Segment Open

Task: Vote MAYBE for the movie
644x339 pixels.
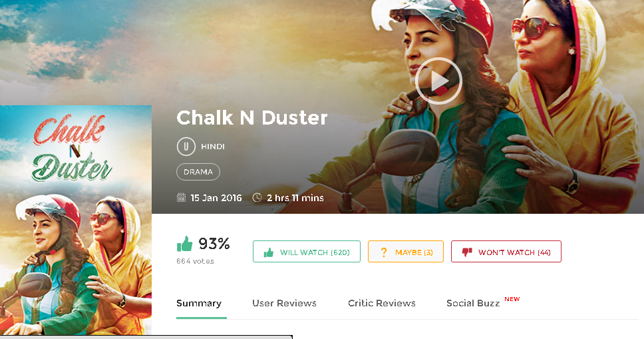Action: click(x=406, y=251)
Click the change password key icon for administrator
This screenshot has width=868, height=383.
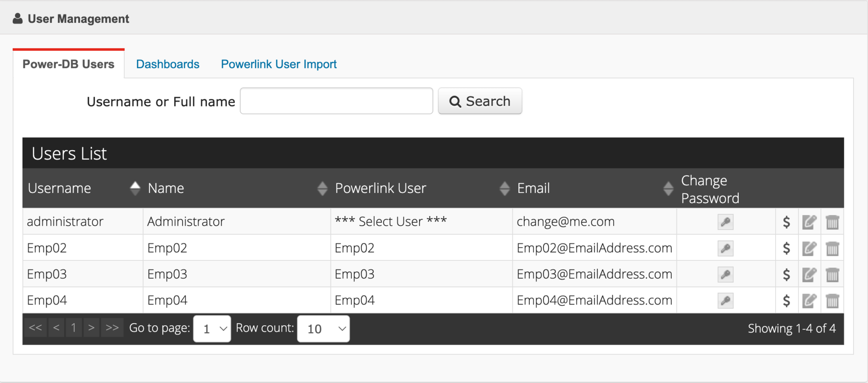point(725,222)
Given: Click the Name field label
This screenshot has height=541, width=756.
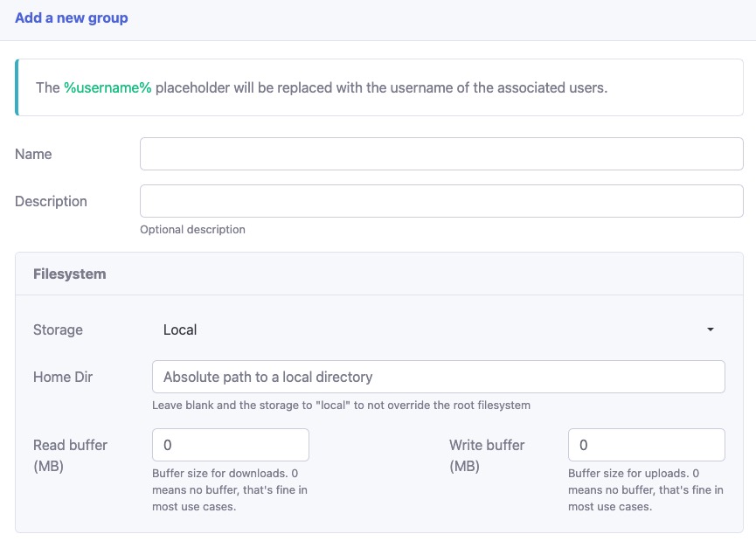Looking at the screenshot, I should [33, 154].
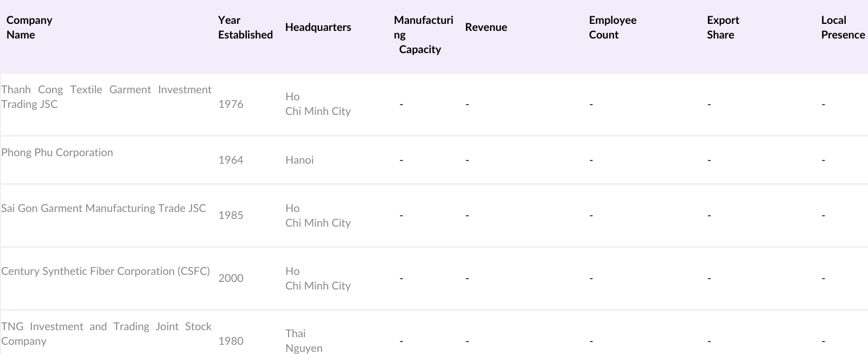Click the 1976 year established cell
The image size is (868, 354).
tap(231, 104)
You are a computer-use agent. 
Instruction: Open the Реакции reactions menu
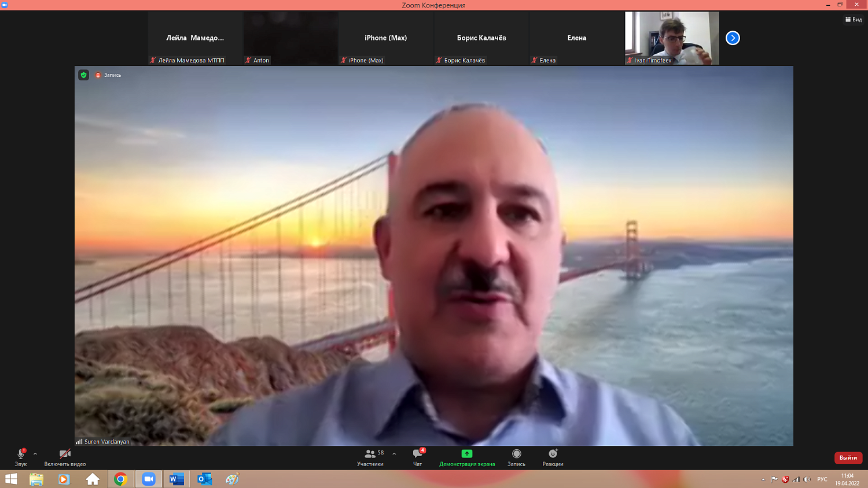553,457
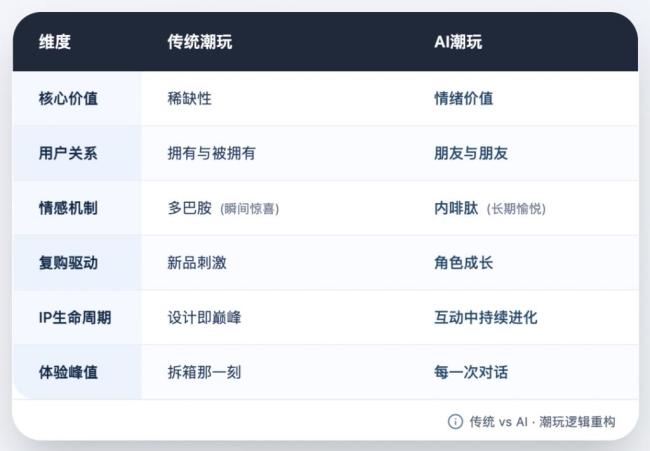Select the 体验峰值 row label
This screenshot has height=451, width=650.
pyautogui.click(x=69, y=372)
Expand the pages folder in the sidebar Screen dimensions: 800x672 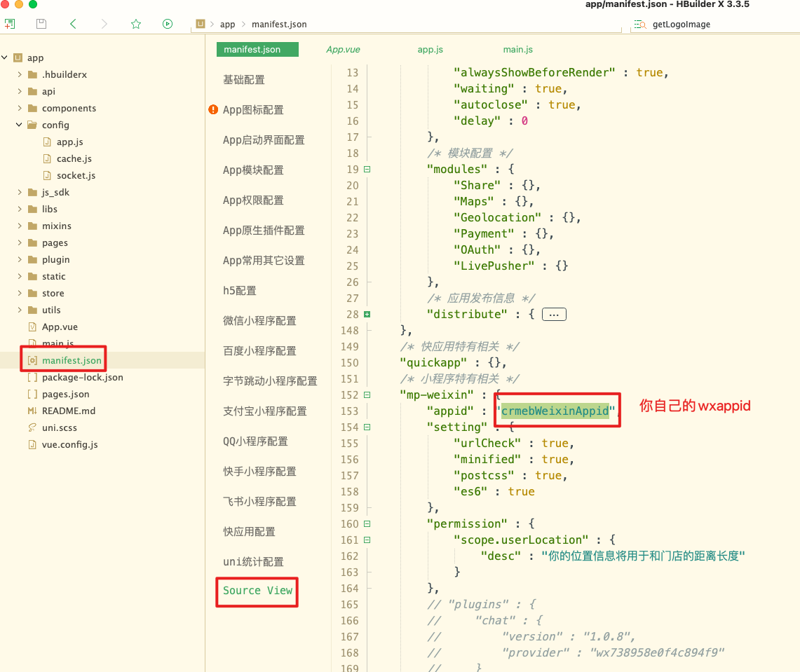20,242
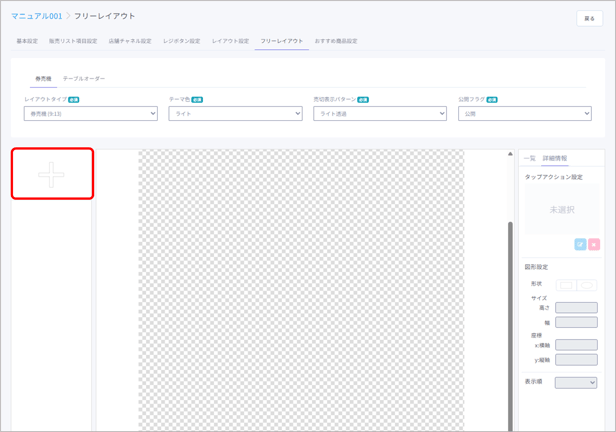Click the plus icon to add a layout
616x432 pixels.
pos(52,175)
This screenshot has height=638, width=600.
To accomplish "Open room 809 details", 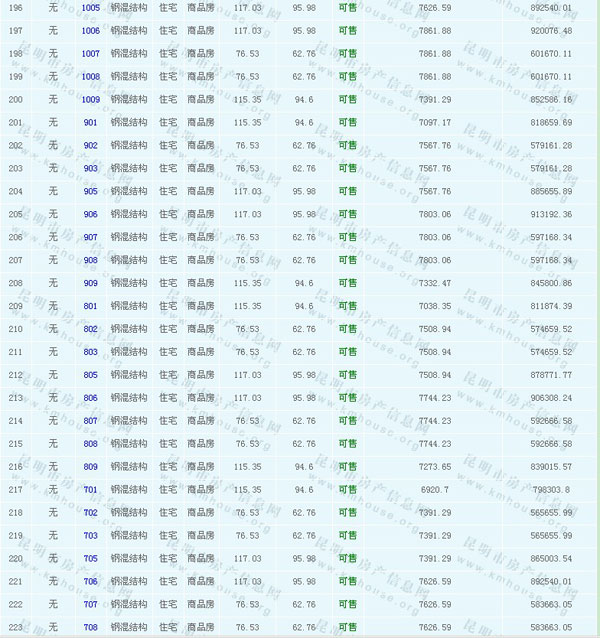I will click(90, 466).
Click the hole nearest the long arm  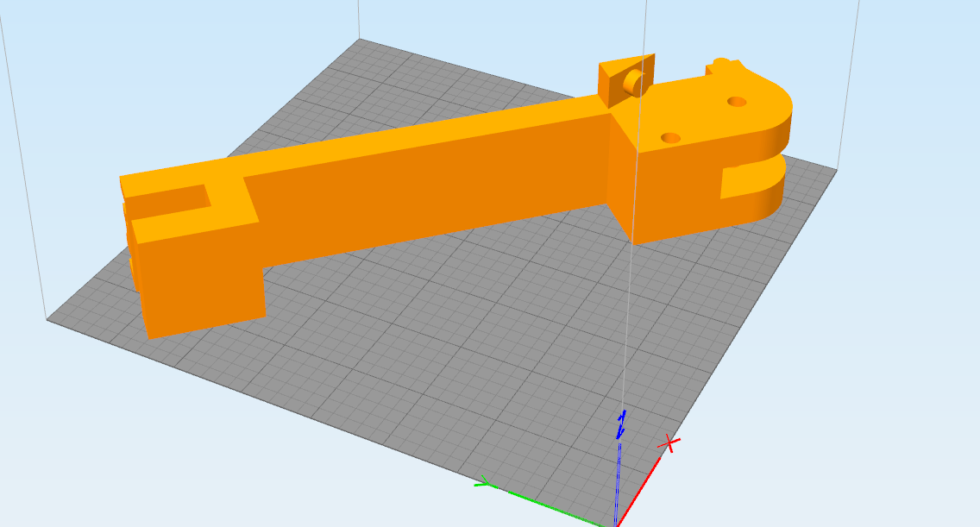point(670,138)
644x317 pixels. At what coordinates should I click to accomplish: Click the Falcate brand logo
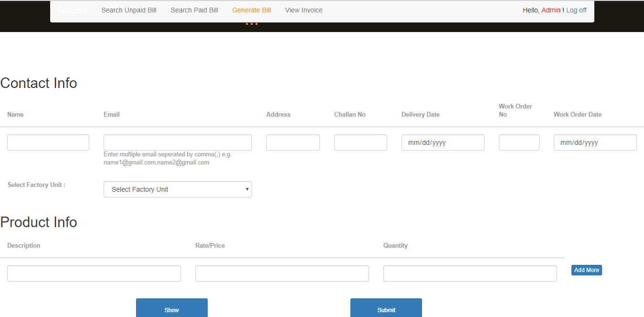click(72, 10)
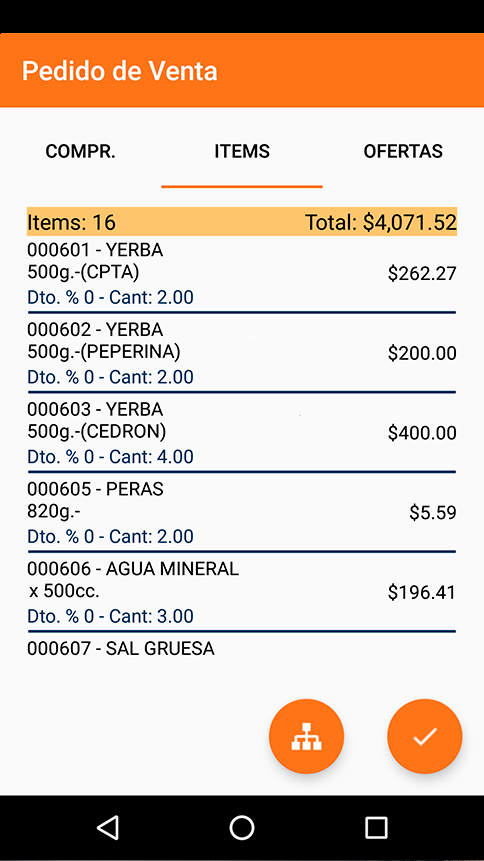The height and width of the screenshot is (861, 484).
Task: Tap the Pedido de Venta title
Action: 120,71
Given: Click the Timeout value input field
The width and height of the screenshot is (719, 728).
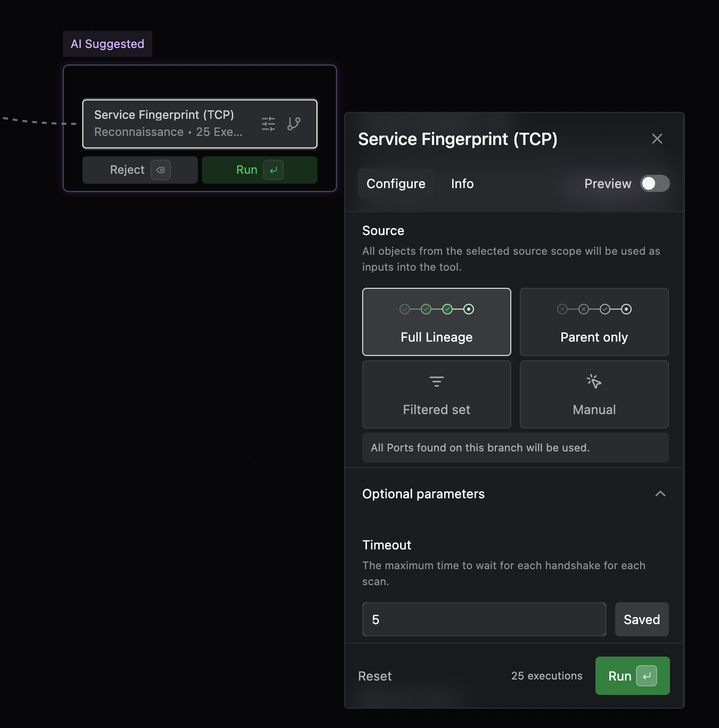Looking at the screenshot, I should point(484,619).
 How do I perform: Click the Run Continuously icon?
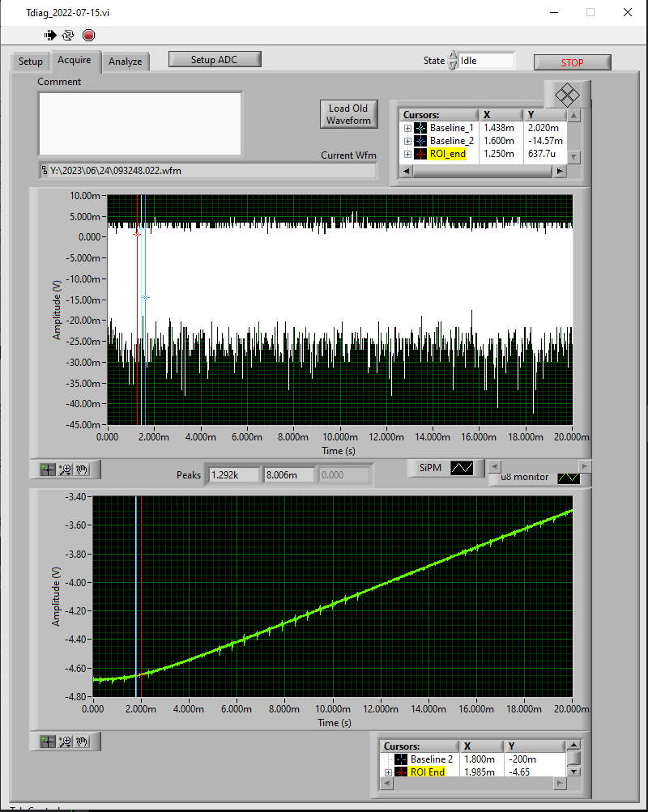pos(69,35)
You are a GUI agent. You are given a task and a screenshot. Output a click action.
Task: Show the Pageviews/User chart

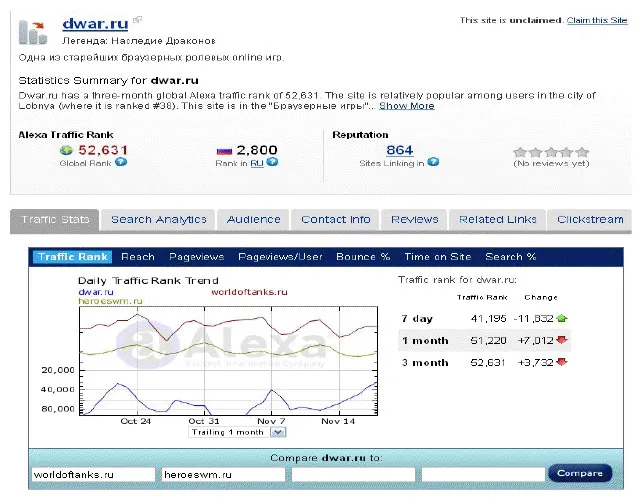coord(280,257)
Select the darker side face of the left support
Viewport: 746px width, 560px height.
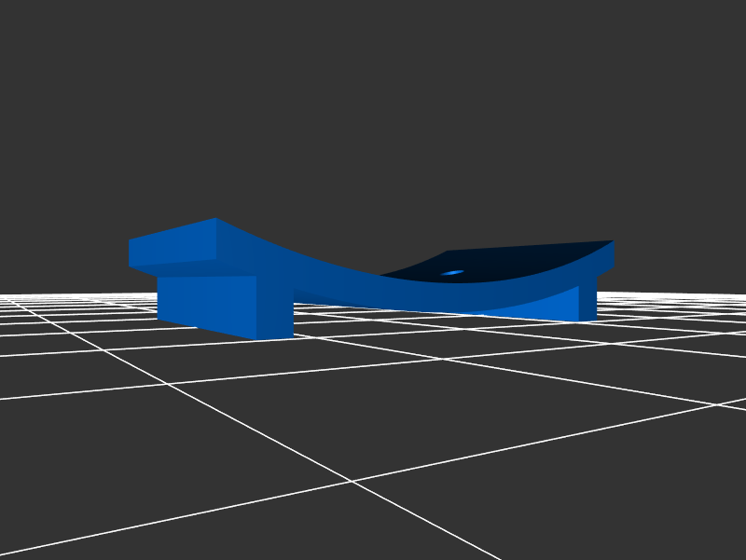coord(275,306)
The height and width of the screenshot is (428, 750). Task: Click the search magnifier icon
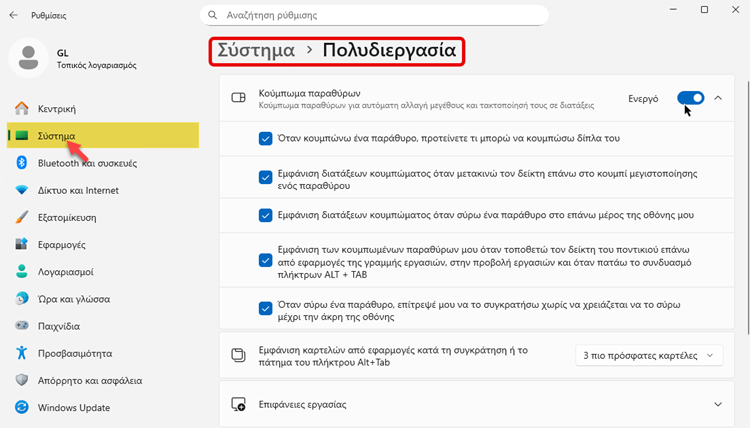click(213, 15)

Segment Closed

**Prompt**
For the listing above, state how many lines contain the string "field". Give the number and nothing else.

**Worked solution**
2